Randy Gollub, MD, PhD

Randy Gollub, MD, PhD

A recent study showed that both real and sham acupuncture resulted in decreased reports of pain when the patients believed it would work, as well as different brain regions were activated during real versus sham treatment.

Most importantly, the study participants were osteoarthritis patients — patients who were actually dealing with chronic pain.

The trial used real and sham acupuncture coupled with functional magnetic resonance imaging (fMRI) scans to explore the effects of a patient’s expectation that a treatment will alleviate their pain on that treatment’s efficacy.

Randy Gollub, MD, PhD, an associate professor of psychiatry at Harvard Medical School, and her team have done these types of experiments before, but only ever on healthy patients—which may have hidden details.
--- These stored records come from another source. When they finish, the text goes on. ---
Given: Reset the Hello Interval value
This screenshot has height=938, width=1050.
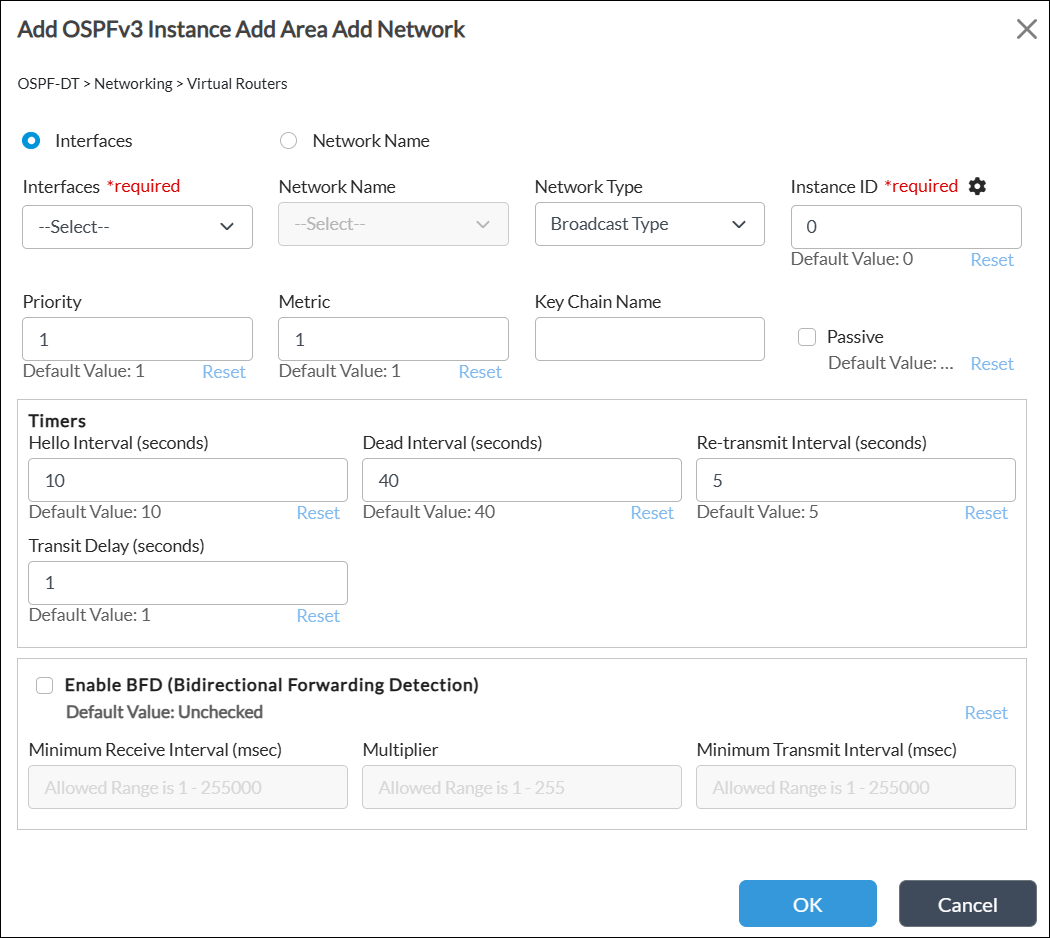Looking at the screenshot, I should tap(318, 512).
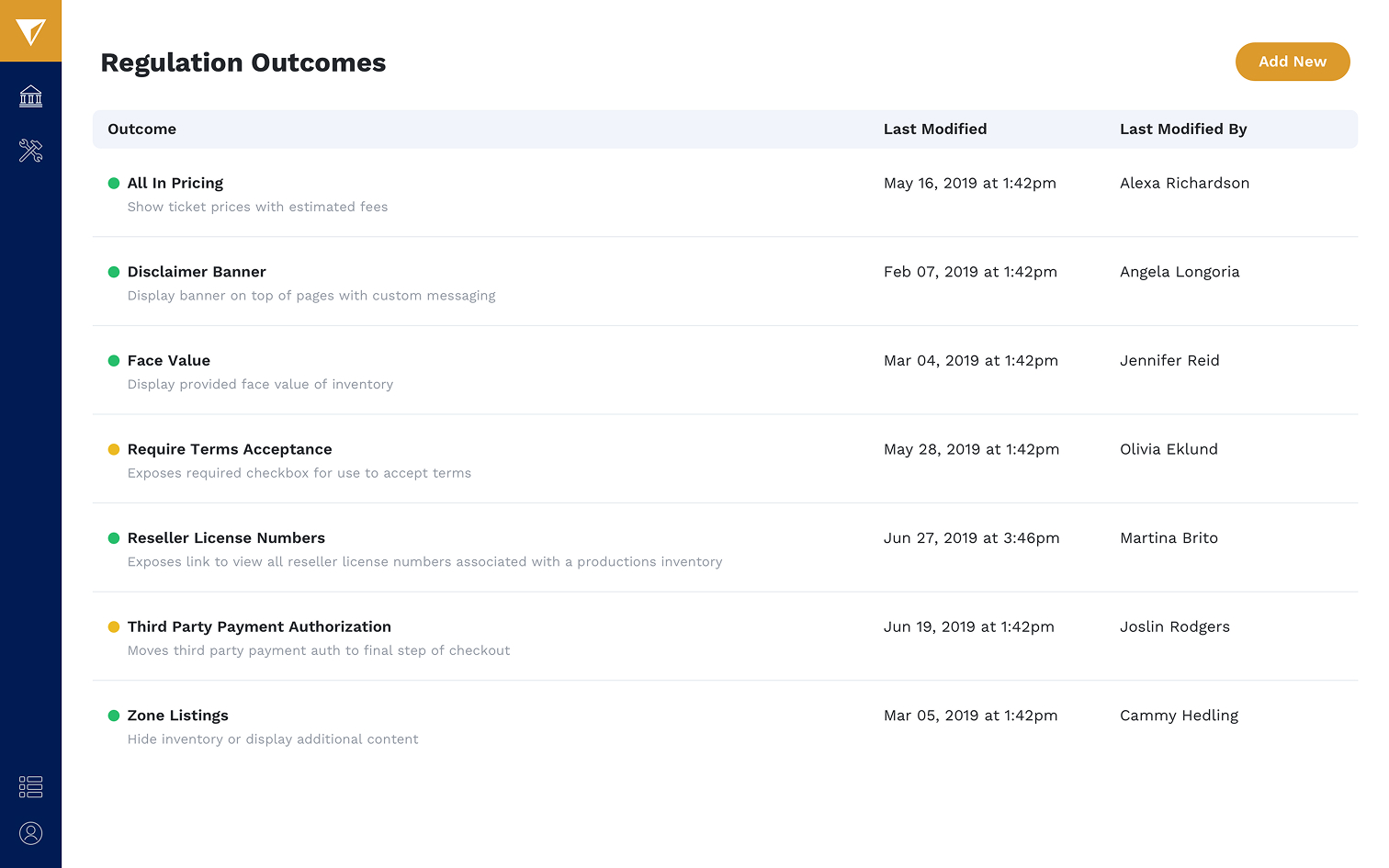Open the institution icon in the sidebar

tap(30, 96)

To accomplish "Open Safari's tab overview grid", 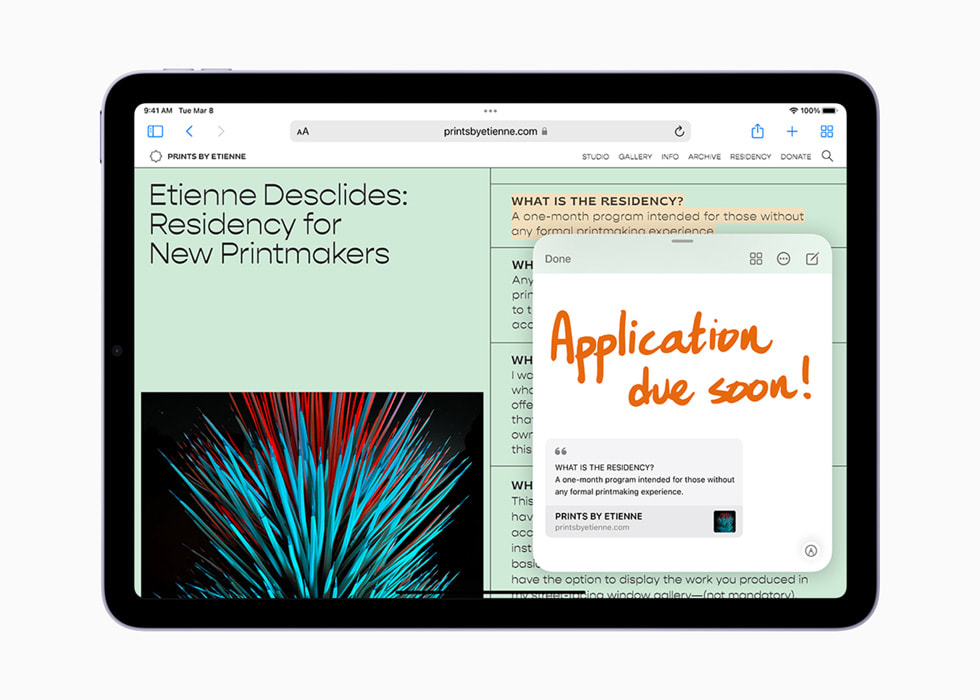I will 826,131.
Some studies, such as a recent one from the University of Michigan, have suggested that chronic pain patients have structural differences in the areas of the brain that are activated during pain modulation, and they may respond to endogenous opioids differently than healthy people do.

“Having the experience of living many, many years with pain may make you think about that differently,” Gollub told MD Magazine. “So, we took a study and we replicated it in a population and then we asked the question, ‘What does this look like in the brain?’”
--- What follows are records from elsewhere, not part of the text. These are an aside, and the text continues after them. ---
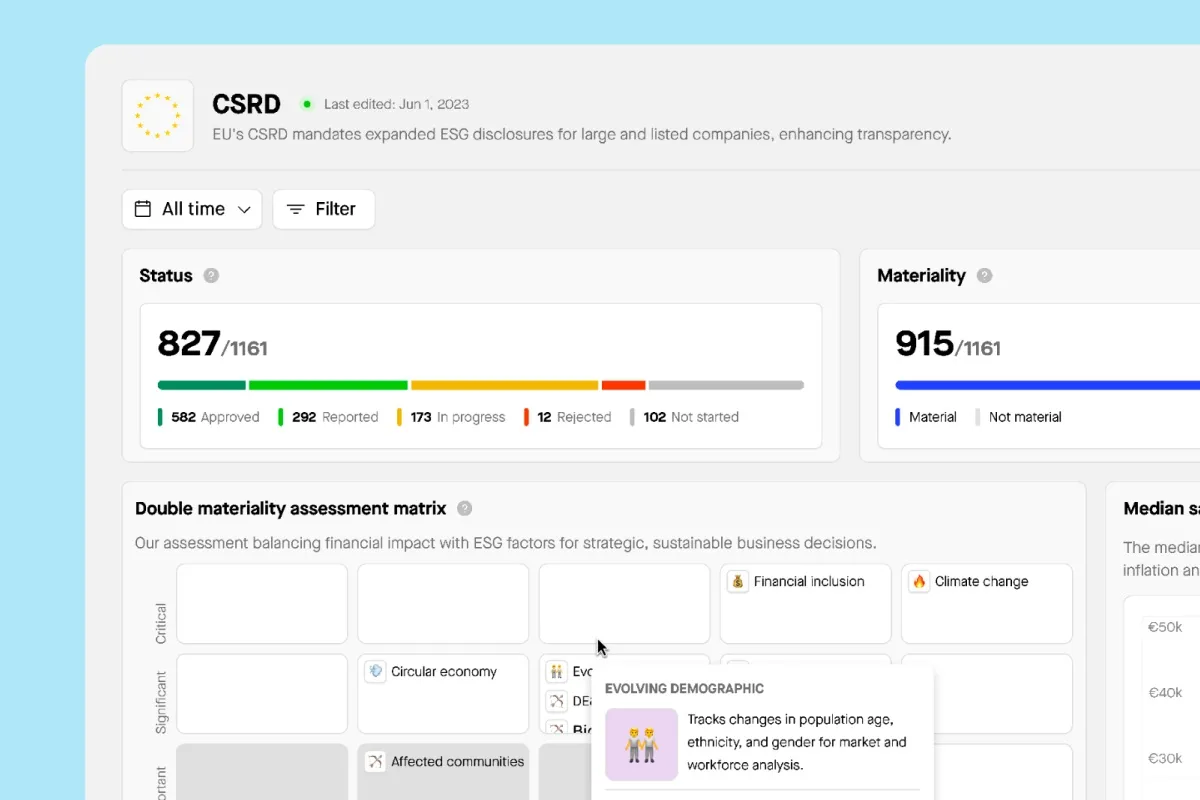This screenshot has height=800, width=1200.
Task: Toggle the Approved status legend item
Action: pyautogui.click(x=209, y=417)
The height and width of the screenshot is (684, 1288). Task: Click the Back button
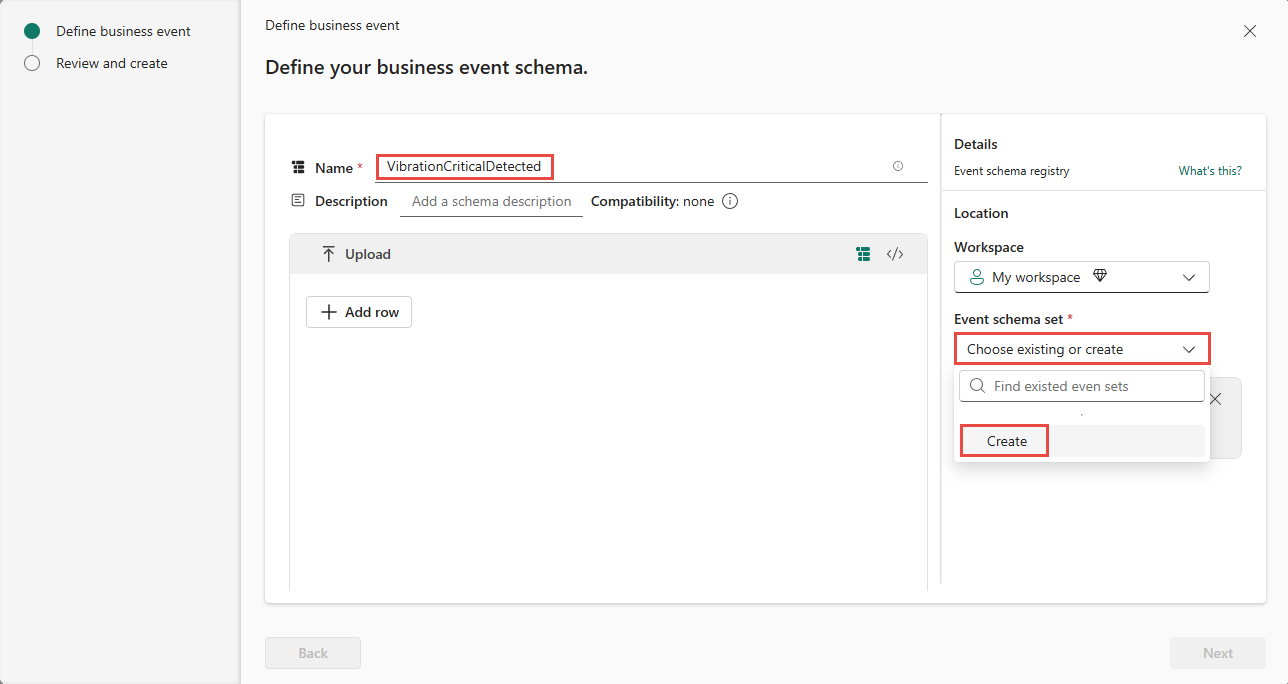point(312,653)
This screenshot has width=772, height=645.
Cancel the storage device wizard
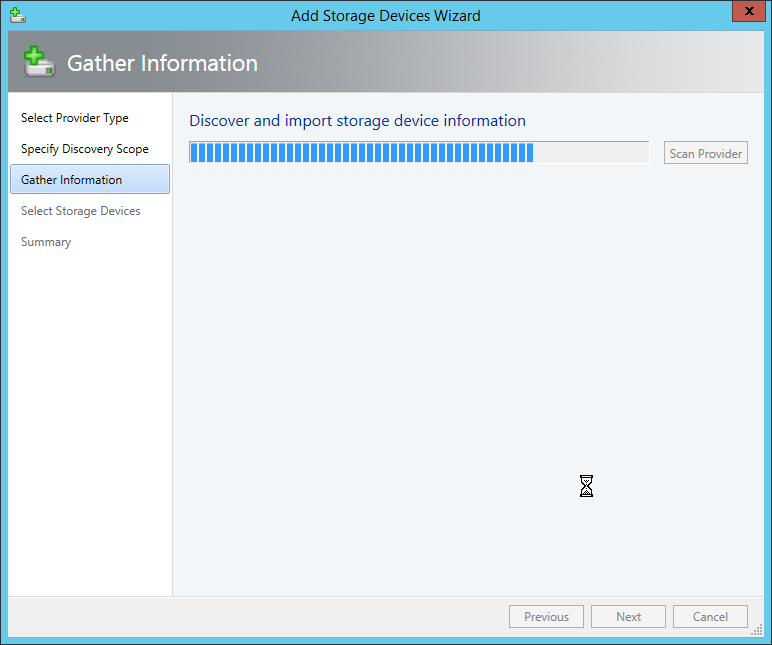point(710,617)
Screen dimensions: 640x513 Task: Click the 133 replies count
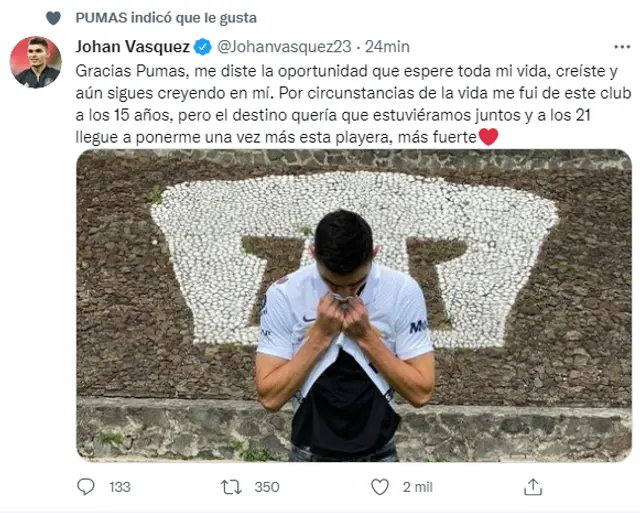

The study included 42 patients, all suffering from chronic pain due to osteoarthritis. The investigators conditioned the patients using the same protocols they had used in previous studies on healthy patients. They told the patients that they would receive 2 identical heat pain stimuli on each of their forearms. On 1 side, they were told they’d receive a treatment to reduce the pain after the first heat pain stimulus.

In reality, on the “treated” forearm, the second stimulus was a lower temperature than the first. On the untreated side, they received identical stimuli. This enhanced the feeling of analgesia, helping to convince the patients that the treatment was effective.
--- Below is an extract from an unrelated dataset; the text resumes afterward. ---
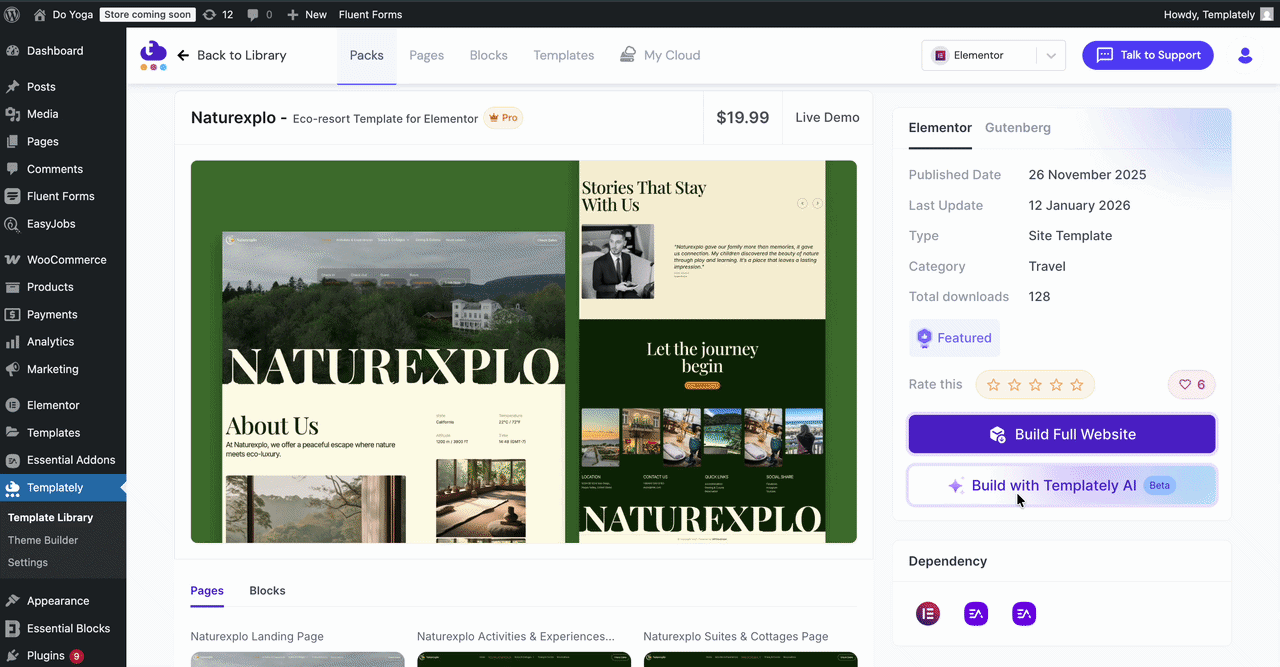Open the Elementor page builder dropdown
Viewport: 1280px width, 667px height.
(x=992, y=55)
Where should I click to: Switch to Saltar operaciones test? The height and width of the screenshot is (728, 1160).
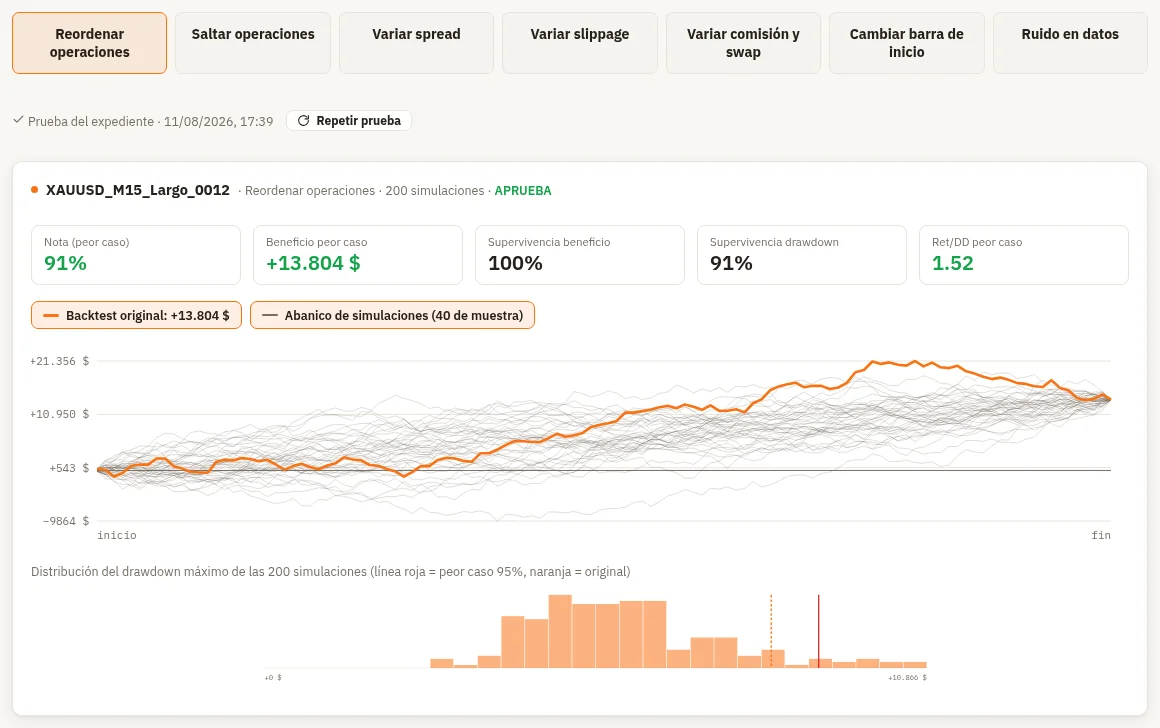pos(253,43)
Each patient participated in 2 behavioral testing sessions which included neuropsychological assessments, and 1 fMRI scanning session. Each session was separated by 3 to 10 days.

The researchers found that behaviorally, both healthy patients in previous studies and chronic pain patients in the current study responded the same way to treatment. Most reported decreased pain for both real and sham acupuncture.

Interestingly, the brain scans showed slight differences in the areas that were processing these sensations.

Gollub explained that this study only included osteoarthritis patients and that she compared their data to previous studies on healthy patients, so future studies will need to include healthy, matched controls.

“That the time that [doctors] spend and the relationship that they build with [their patients], and the expectation that they create, that they're there to help their patient feel less pain and be more comfortable, is an important ingredient in their therapeutic armamentarium,” Gollub said. “We can tell from people's brain scans that their belief in the treatment has an impact on how they experience pain.”

The study, “A Functional neuroimaging study of expectancy effects on pain response in patients with knee osteoarthritis,” was published in the Journal of Pain.